Aturan ini mengubah aturan sebelumnya yang membatasi tinggi maksimal persentuhan kepala raket dan shuttlecock yakni pada posisi rusuk terbawah seorang pemain. Aturan ini sejatinya sudah cukup fair karena menyesuaikan dengan tinggi badan sang pemain.

Ketentuan baru ini rencananya mulai diterapkan di ajang bergengsi All England, 14-18 Maret. Untuk menyatakan sah atau tidaknya serve seorang pemain akan digunakan alat sensor. Terkesan memang lebih fair ketimbang mengandalkan mata service judge yang terkadang tak mampu menghindar dari unsur subyektif.

Buat pemain tunggal, mungkin, tak terlalu masalah. Jika takut terkena fault, ia bisa beralih dengan melakukan serve panjang. Namun, bagi pemain ganda jarang terjadi ada seorang pemain yang melakukan serve panjang.

Kekesalan Viktor, boleh jadi, mewakili pemain-pemain Eropa yang rata-rata memiliki postur di atas 185 cm. Viktor seolah tak peduli meski Presiden BWF yang disindirnya adalah sebangsa dengan dirinya yakni Poul Erik Hoyer Larsen.

Ketentuan baru soal batas tinggi maksimal serve adalah satu dari beberapa aturan yang akan diluncurkan BWF. Ketentuan lain yang diperkirakan bakal menuai kontroversi adalah perubahan sistem poin menjadi 5 x 11 poin dengan tetap menggunakan reli poin. Aturan persis seperti yang diterapkan di tenis meja saat ini.
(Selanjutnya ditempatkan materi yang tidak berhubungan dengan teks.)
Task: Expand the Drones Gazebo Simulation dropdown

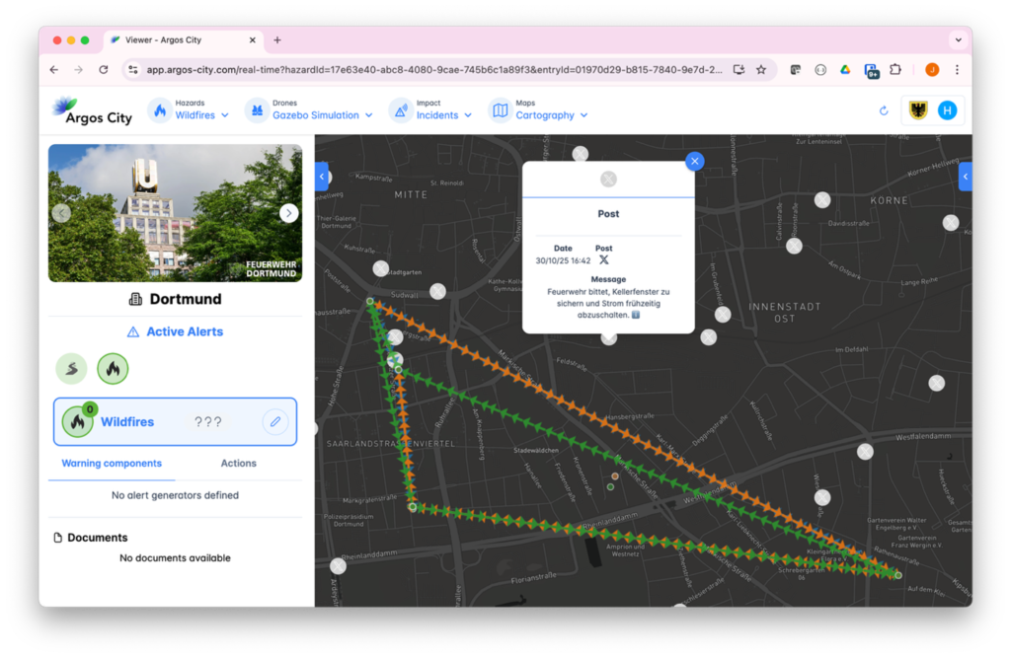Action: pyautogui.click(x=309, y=110)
Di luar aturan permainan, BWF pun mengubah kategori turnamen yang semula dibuat dengan grade mulai yang tertinggi Superseries Premier, Superseries, Grand Prix Gold, Grand Prix, Challenge, dan International Series. Mulai tahun 2018 ini diubah dengan sistem level. Walau terkesan tak jauh beda dengan sebelumnya namun ternyata sistem ini justru membebani pihak stasiun televisi yang ingin membeli hak siar karena jadi jauh lebih mahal.

Jadi, jangan kaget jika mulai tahun ini akan makin sulit menyaksikan aksi para pebulutangkis papan atas dunia di layar televisi. Bahkan, Fox Sport, salah satu jaringan televisi internasional khusus olahraga asal Singapura pun menyerah karena revenue yang didapat tak sebanding dengan modalnya.